1- Is it possible?
The short answer is: NO! For a
longer explanation, read on and see the illustrations at the end of
this article.
2- The task to do
I am referring here to people who
presumably want to take a recording of a full musical performance
(say, an entire opera, complete with orchestra and all vocals, both
solos and choruses, or a rock band complete with singers. I
inferred this from the fact that we want to convert MP3 and other
audio types of audio files, these would almost always be some
pre-recorded, and likely copyrighted full-fledged musical
performance. We hope to get a nice .MUS file out of it that would
already have all tracks very accurately transcribed into staves,
with lyrics in place for Virtual Singer and maybe even with
parameters set up in VS to closely match each individual singer's
voice, inflection, accent, etc. All the instruments would already
be assigned and modified to match the real instruments in the
recording, Digital Reverb effects already applied and tweaked to
match the acoustic space of the original recording, etc. etc. This
is by far a very popular feature request for a music program. I
agree that it would indeed be cool, but it just isn't possible with
today's technology.
3- Why not possible?
Asking for this would be like asking
for a line-art type graphics program (Illustrator, FreeHand,
CorelDRAW!, Canvas's draw features only, Xara X, etc.) to add a
feature to take a scanned photograph and convert all the objects in
it to line art objects, complete with Bezier curves and handles,
automatically grouping related things together (the wheels of a car
would be grouped with its body, leaves with a tree, facial features
of a person with the rest of the person, etc.). While autotrace
features and programs do exist (Adobe Streamline, for instance),
none of them would be capable of handling photographs and
recognizing the relationships of objects within them. Most just
handle scanned monochrome or, in rare cases, colored line art,
converting the scanned bitmap into real line art in .EPS or some
similar resolution-independent line-art format.

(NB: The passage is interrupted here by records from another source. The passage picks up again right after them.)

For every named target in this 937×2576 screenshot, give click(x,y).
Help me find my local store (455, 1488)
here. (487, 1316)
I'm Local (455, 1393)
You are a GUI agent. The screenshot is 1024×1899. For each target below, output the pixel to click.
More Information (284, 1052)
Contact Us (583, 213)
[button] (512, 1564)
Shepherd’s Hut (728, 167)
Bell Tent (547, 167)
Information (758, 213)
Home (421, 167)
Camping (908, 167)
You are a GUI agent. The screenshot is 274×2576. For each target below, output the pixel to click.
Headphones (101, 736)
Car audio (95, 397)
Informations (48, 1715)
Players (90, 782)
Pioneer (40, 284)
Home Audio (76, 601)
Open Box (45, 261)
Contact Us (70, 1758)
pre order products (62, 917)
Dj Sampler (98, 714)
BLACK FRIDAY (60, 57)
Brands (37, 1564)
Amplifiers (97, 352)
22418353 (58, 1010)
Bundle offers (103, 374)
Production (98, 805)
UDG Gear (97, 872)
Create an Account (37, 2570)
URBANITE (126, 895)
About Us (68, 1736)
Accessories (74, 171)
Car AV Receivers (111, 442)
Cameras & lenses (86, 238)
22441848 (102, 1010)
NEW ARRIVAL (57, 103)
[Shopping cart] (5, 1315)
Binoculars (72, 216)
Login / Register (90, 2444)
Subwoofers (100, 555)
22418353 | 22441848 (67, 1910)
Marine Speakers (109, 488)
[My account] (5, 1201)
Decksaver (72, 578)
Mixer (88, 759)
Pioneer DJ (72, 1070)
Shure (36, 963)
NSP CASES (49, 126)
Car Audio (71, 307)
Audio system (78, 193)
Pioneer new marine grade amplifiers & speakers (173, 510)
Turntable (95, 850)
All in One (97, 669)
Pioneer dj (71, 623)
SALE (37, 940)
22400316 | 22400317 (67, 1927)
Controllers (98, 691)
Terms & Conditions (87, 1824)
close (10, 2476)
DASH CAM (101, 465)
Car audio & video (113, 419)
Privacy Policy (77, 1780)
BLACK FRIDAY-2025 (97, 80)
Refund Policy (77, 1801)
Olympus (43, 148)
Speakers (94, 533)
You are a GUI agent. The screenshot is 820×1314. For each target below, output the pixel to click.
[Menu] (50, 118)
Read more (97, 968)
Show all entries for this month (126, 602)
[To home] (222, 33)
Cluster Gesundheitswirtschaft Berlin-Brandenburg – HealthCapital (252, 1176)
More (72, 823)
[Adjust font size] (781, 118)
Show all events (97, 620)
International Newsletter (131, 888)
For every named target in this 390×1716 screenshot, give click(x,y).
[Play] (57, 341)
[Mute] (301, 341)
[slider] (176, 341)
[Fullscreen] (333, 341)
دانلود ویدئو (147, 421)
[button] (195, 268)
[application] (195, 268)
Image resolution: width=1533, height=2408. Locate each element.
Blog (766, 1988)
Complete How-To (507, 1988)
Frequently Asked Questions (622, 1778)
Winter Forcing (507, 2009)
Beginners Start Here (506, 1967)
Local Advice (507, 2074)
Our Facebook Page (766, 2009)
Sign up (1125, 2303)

That analogy applies to audio and music because MIDI (and variants
such as .KAR and .ABC), .SEQ, and .MUS files (etc.) are analogous
to .EPS, .EMF, QuickDraw, .AI, .FH, .CNV, .WEB, or other line-art
formats, while uncompressed or losslessly-compressed .WAV or AIFF
or .AU files would be analogous to uncompressed or
losslessly-compressed TIFF/.TIF, .RIFF, .PSD, .BMP, .PNG, etc., and
.MP3, .ASF, .WMA, .RA., or lossily-compressed .WAV, AIFF, etc.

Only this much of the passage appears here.